* RECORDED DATA:
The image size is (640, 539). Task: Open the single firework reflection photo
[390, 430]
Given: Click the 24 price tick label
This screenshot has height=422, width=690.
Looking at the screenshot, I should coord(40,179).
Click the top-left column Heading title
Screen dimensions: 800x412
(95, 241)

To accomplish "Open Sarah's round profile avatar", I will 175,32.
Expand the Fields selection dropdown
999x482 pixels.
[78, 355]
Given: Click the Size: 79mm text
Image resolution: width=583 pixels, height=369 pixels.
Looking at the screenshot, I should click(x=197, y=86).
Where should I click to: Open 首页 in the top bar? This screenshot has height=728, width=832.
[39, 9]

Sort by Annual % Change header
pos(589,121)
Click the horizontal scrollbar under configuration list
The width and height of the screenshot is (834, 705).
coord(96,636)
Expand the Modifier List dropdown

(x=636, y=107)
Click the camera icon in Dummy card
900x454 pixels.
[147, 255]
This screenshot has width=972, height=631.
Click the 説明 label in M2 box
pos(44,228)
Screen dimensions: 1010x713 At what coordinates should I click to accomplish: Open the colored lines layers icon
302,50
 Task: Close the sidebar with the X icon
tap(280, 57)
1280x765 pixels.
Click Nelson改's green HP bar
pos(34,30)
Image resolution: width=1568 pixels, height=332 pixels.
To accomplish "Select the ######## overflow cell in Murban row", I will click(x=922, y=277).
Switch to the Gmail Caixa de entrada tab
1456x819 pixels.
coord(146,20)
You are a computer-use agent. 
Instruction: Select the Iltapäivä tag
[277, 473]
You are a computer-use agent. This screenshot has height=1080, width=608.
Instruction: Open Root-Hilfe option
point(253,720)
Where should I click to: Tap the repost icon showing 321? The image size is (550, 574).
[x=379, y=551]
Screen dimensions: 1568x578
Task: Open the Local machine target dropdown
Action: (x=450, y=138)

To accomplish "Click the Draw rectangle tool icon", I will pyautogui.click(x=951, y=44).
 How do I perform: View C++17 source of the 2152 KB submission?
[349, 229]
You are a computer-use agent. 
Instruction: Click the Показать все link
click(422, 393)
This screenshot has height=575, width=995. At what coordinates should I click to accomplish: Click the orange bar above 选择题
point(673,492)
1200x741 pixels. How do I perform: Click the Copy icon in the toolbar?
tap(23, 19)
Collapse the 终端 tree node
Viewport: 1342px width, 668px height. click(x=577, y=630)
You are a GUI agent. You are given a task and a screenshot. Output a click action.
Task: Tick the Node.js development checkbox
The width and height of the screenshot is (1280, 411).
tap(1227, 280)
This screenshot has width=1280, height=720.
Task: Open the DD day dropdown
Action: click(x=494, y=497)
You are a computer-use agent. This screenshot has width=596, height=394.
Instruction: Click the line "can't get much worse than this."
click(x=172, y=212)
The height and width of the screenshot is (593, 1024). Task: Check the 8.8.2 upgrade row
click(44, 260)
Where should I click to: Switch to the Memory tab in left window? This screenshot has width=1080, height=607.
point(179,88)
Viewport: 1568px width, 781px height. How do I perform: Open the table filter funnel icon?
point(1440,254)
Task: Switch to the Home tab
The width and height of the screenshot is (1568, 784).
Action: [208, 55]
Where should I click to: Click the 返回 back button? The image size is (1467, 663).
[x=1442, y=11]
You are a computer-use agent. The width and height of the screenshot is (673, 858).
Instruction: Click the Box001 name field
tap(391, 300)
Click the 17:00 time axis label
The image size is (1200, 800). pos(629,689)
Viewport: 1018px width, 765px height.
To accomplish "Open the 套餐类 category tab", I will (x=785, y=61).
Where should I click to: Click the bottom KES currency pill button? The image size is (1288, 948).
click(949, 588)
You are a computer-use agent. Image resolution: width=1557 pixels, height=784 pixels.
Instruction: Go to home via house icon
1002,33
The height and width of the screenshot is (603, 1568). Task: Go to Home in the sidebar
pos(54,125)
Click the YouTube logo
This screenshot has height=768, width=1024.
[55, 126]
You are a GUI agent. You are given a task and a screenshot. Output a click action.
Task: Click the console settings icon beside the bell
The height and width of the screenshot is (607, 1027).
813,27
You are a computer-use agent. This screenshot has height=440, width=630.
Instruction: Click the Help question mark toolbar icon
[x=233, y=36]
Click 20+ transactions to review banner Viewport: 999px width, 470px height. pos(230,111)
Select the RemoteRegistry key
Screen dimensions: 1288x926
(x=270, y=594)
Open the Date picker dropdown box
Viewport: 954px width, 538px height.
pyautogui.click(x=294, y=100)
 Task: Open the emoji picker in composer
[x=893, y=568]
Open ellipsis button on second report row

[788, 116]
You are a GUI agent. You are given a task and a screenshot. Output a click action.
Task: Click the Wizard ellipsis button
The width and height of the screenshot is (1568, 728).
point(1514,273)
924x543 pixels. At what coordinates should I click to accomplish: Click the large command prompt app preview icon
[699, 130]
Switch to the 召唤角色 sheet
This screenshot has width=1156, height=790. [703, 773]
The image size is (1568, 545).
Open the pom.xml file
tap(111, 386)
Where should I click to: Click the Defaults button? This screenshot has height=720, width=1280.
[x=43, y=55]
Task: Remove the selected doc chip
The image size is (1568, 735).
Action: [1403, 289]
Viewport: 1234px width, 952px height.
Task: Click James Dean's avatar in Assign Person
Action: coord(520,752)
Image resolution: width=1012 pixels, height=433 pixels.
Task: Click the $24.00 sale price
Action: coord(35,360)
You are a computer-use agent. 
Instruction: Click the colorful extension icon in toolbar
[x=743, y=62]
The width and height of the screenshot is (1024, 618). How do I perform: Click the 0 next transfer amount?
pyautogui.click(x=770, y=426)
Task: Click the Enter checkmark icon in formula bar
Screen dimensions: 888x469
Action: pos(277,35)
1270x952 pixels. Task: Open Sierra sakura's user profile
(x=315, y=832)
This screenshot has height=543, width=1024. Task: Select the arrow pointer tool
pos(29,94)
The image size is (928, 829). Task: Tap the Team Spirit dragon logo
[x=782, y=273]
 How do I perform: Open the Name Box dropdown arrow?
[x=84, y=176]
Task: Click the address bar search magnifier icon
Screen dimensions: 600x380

* PROBLEM REQUIREMENTS:
Give back, unchanged, the run of lines in the listing above that begins at the line containing "Where should I click to: Switch" and ends at the line containing "You are a computer-use agent. The", both included.

* TASK ANSWER:
Where should I click to: Switch to the Memory tab in left window? This screenshot has width=1080, height=607.
point(179,88)
Viewport: 1568px width, 781px height. How do I perform: Open the table filter funnel icon?
point(1440,254)
Task: Switch to the Home tab
The width and height of the screenshot is (1568, 784).
Action: [208, 55]
Where should I click to: Click the 返回 back button? The image size is (1467, 663).
[x=1442, y=11]
You are a computer-use agent. The width and height of the screenshot is (673, 858).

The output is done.